I forti del castello di Bosa, a fine difensivo, furono costruiti dai marchesi e vennero mantenuti dagli aragonesi in seguito alla loro conquista dell’isola avvenuta nel 1323. La sua infeudazione venne concessa nel 1297 da parte di papa Bonifacio VIII, quando la Sardegna entrò nell’orbita spagnola in qualità di viceregno. Mediante accordi pattuiti, il castello venne affidato alle cure dei giudici arborensi che ne detennero il monopolio sino al momento in cui il possedimento venne convertito in feudo per i sudditi castellani della corona. La fase arborense viene tuttora identificata come quella più proficua sia dal punto di vista urbanistico-architettonico sia per la dirompente ascesa demografica.
Bosa venne data in feudo nel 1328 al giudice Ugone II. Giacomo II, re d’Aragona, la affidò in seguito a Giovanni, fratello di Mariano signore del Goceano. Costui non tardò a mostrare il proprio disprezzo verso la corona, in quel momento guidata da Pietro III il Cerimonioso, mentre Giovanni non nascose mai le sue tendenze filoaragonesi.
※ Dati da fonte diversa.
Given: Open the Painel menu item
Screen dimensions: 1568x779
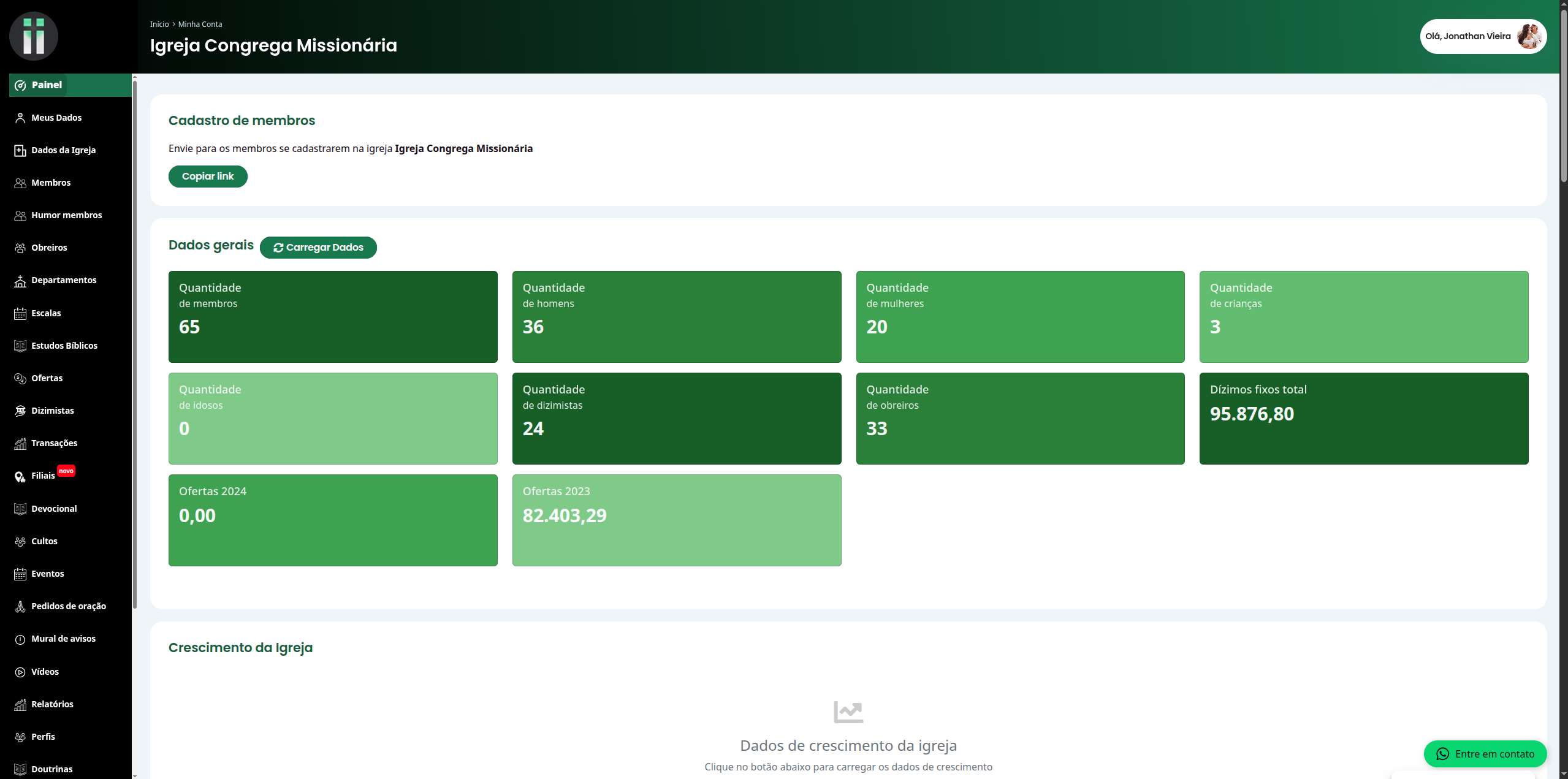Looking at the screenshot, I should click(x=47, y=85).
Allo stato attuale permangono, del plesso originario, le torri ed il torrione in muratura. Il castello, oltre alla magnificenza delle sue forme, custodisce al suo interno un vero e proprio gioiello pittorico: la cappella palatina di Nostra Signora di Sos Regnos Altos. La chiesa presenta una pianta longitudinale e un’unica navata culminante in un presbiterio semicircolare interamente rimaneggiato. La sua collocazione cronologica è tutt’oggi incerta; le ipotesi più accreditate riportano un’iniziale intitolazione a San Giovanni e simultaneamente alla Vergine, altre ne anticipano La fondazione all’età bizantina.
Nel corso degli interventi, condotti in un arco cronologico che va dal XII al XIV secolo, venne realizzato un importante ciclo di affreschi, tra i più noti e prestigiosi dell’ambito isolano, che attualmente si presentano in una condizione estremamente frammentaria. Rinvenuto durante un restauro effettuato nel 1973, il ciclo pittorico si stende lungo tre pareti, partendo dal lato settentrionale e arrivando coprire le pareti di meridionale e occidente. Realizzato attorno al XIV secolo da un pittore proveniente dall’area toscana e commissionato probabilmente da Giovanni d’Arborea, il programma pittorico, iconografico e stilistico è chiaro e si snoda in vari registri.
Nel registro superiore del lato sud si riconoscono l’Adorazione dei Magi, la Coena Domini, alcuni Padri della chiesa ed Evangelisti. Una cornice a finte mensole separa il registro superiore da quello inferiore, nel quale la Maddalena penitente è accompagnata da una teoria di sante, tra le quali un unico santo, Giacomo il Maggiore, è rappresentato nelle consuete vesti da pellegrino. Maggior lustro alla scena viene conferito da un finto arazzo la cui trama reca degli scudi il cui pessimo stato di conservazione rende l’identificazione estremamente difficoltosa.
Tra le sante raffigurate, una posizione di rilievo viene data anche alla figura di Santa Lucia, accompagnata dal titulus. La Maddalena, anch’essa accompagnata dal titolo, è rappresentata seguendo quei canoni tradizionali che contribuiscono ad inquadrarla senza alcuna difficoltà: posta all’interno di due costoloni rocciosi, con lunghissimi capelli e una fulgente aureola, Maddalena è colta nell’atto di raccogliere del pane da un angelo celeste, segno di benevolenza divina. Nel dipinto si nota anche la presenza delle sante Margherita, Vittoria, Savina e Ursula.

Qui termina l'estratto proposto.